Одиссея. Глава двадцать вторая

Одиссея. Глава двадцать вторая
ОДИССЕЯ
 
Песнь двадцать вторая
 
Рубище сбросив поспешно с себя, Одиссей хитроумный
Прянул, как с неба орёл, на порог возле двери высокий,
Высыпал стрелы к ногам из колчана и так обратился
К замершим от неожиданности женихам Пенелопы:
«Первое дело, друзья женихи, удалось мне сработать.
Новую цель я теперь выбираю, в которую вряд ли
Кто-то стрелял до минуты наставшей, но, верю, поможет
Мне Аполлон поразить эту цель без особых усилий».
 
Так говоря, он прицелился острой стрелой в Антиноя.
Взяв со стола золотую с двумя рукоятями чашу,
Пить из неё Антиной уж готов был вино. Беззаботно
Полную чашу к устам подносил он. И мысли о смерти
Не было в нём. И никто из гостей многочисленных пира
Думать не мог, чтоб один человек по толпе их замыслил
Дерзко ударить и разом предать их губительной Кере.
 
Выстрелил, грудью подавшись вперёд, Одиссей. И пронзила
Горло стрела. Острие смертоносное вышло в затылок.
На бок упал Антиной. И с двумя рукоятями чаша,
Выпав из рук, покатилась по залу. Ключом заствистала
Чёрная кровь из ноздрей. Повалившись, он стол опрокинул.

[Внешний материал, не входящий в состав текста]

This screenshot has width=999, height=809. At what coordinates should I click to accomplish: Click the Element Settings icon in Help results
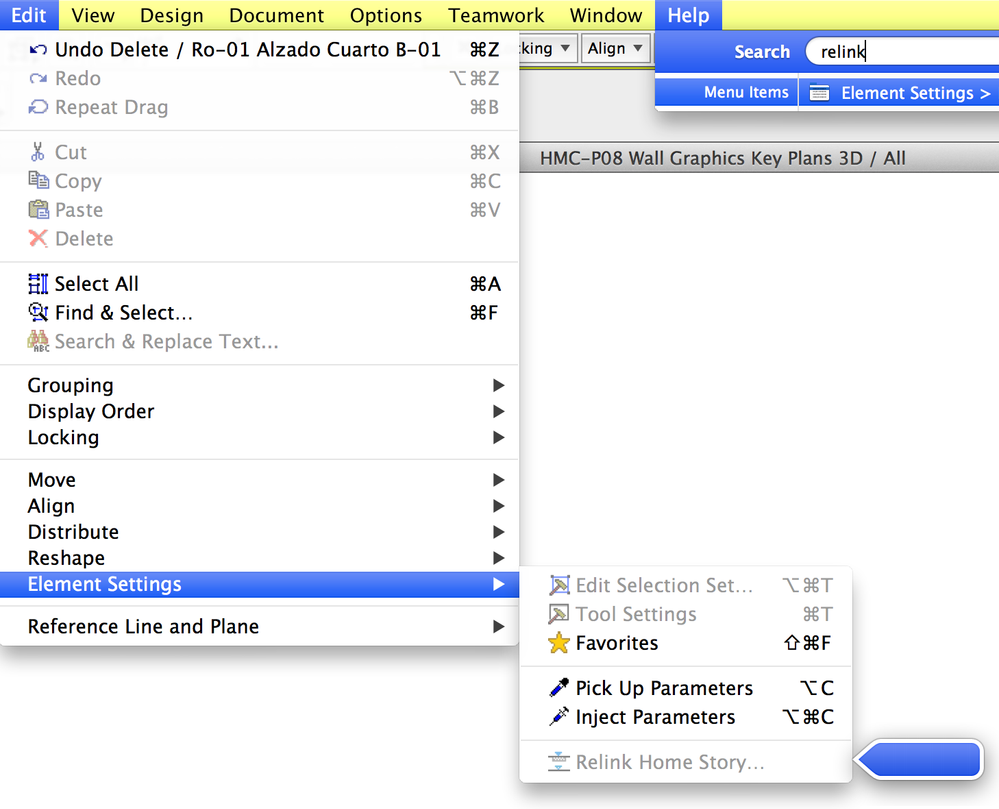pyautogui.click(x=820, y=93)
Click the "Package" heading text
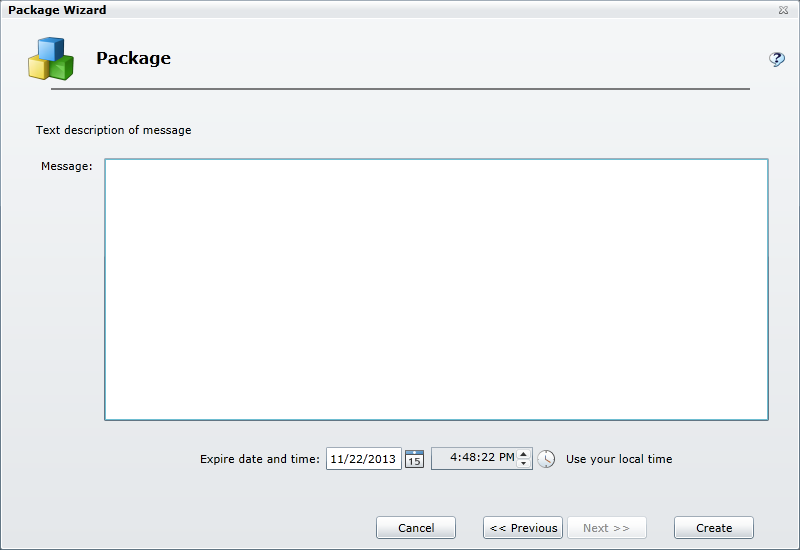Image resolution: width=800 pixels, height=550 pixels. point(133,58)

Пища посыпалась на пол, смешавшись. Ужасный подняли
Крик женихи, Антиноя увидев убитым. Толпою
Дружно вскочили они, торопливые взгляды бросая
На опустевшие стены палаты и так же пустые
Грани колонн – ни мечей, ни щитов, ни колчанов, ни копий.
 
За неимением копий и стрел понеслись в Одиссея
Гневные крики угроз и проклятий: «Твой выстрел коварный
Будет бедою тебе, чужеземец! Последний ты выстрел
В жизни своей произвёл. Ты погиб неизбежно. Убил ты
Мужа, из всех, обитающих в горнообильной Итаке,
Самого знатного. Будешь орлами нещадно расклёван».
Мнили они, что случайно стрелой чужеземца товарищ
Их был застрелен. Безумцы! Они в слепоте не видали
Сети, которою их, неразумных, опутала гибель.
 
Мрачно взглянув исподлобья, сказал Одиссей богоравный:
«Ах вы, собаки! Вам чудилось всем, что домой уж из Трои
Я не приду никогда. Что вы можете без наказанья
Грабить мой дом. Растлевать слабовольных служанок. Тревожить
Душу моей благородной жены сватовством ненавистным.
Правду святую богов позабыв. Не боясь ни отмщенья
Вечно бессмертных, ни мести заслуженной смертных. Безумцы!
В сеть неизбежной погибели вы по заслугам попали».
Так он сказал им. И ужасом смертным нахальные гости
Были охвачены. К бегству пути, озираясь, искали.
 
Тут Евримах, сын Полибиев, так чужеземцу ответил:
«Если ты подлинно царь Одиссей, возвратившийся в дом свой,
Праведны все обвиненья твои. Беззаконного много
В доме твоём и в Итаке твоей совершилось. Но вот он,
Главный виновник всего, Антиной, поражённый тобою,
Мёртвый лежит. Он один, зломышлений всегдашний зачинщик,
Нас поджигал. Не о браке одном с Пенелопой он думал.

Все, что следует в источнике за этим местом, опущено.